Speaking as Susan, answering Arling’s question, I said, “I’m fine, Fritz. Just tired. I need a change. A lot of change. Big change. I intend to travel for a long time. Become a vagabond for a year or two, maybe longer. I want to drive all over the country. I want to see the Painted Desert, the Grand Canyon, New Orleans and the bayou country, the Rockies and the great plains and Boston in the autumn—”
This had been a fine speech when delivered to Louis Davendale, but even as I repeated it with genuine heart to Fritz Arling, I knew that it was precisely the wrong thing to say. Davendale was Susan’s attorney, and Arling was her servant, and she would not address them in the same manner.

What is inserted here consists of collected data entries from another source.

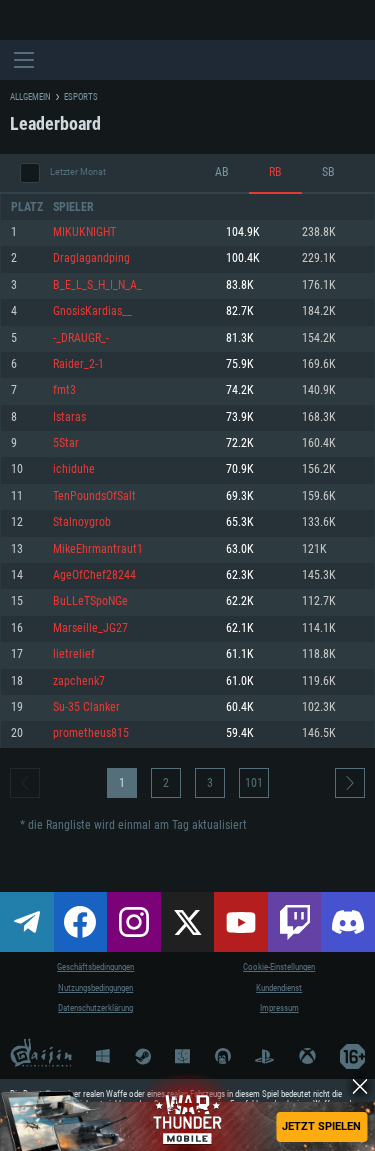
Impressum (279, 1008)
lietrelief (74, 654)
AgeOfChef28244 (94, 575)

Yet I was well launched and unable to turn back, hoping against hope that the tide of words would eventually overwhelm him and wash him on his way: “—and the beaches of Key West in sunshine and thunderstorms, eat fresh salmon in Seattle and a hero sandwich in Philadelphia—”
Arling’s frown deepened into a scowl.
He felt the
wrongness
of Susan’s babbled reply.
“—and crab cakes in Mobile, Alabama. I’ve virtually lived my life in this damn house, and now I want to see and smell and touch and hear the whole world firsthand—”
Arling looked around at the still, silent grounds of the large estate. Squinting into sunlight, into shadows. As if suddenly disturbed by the loneliness of the place.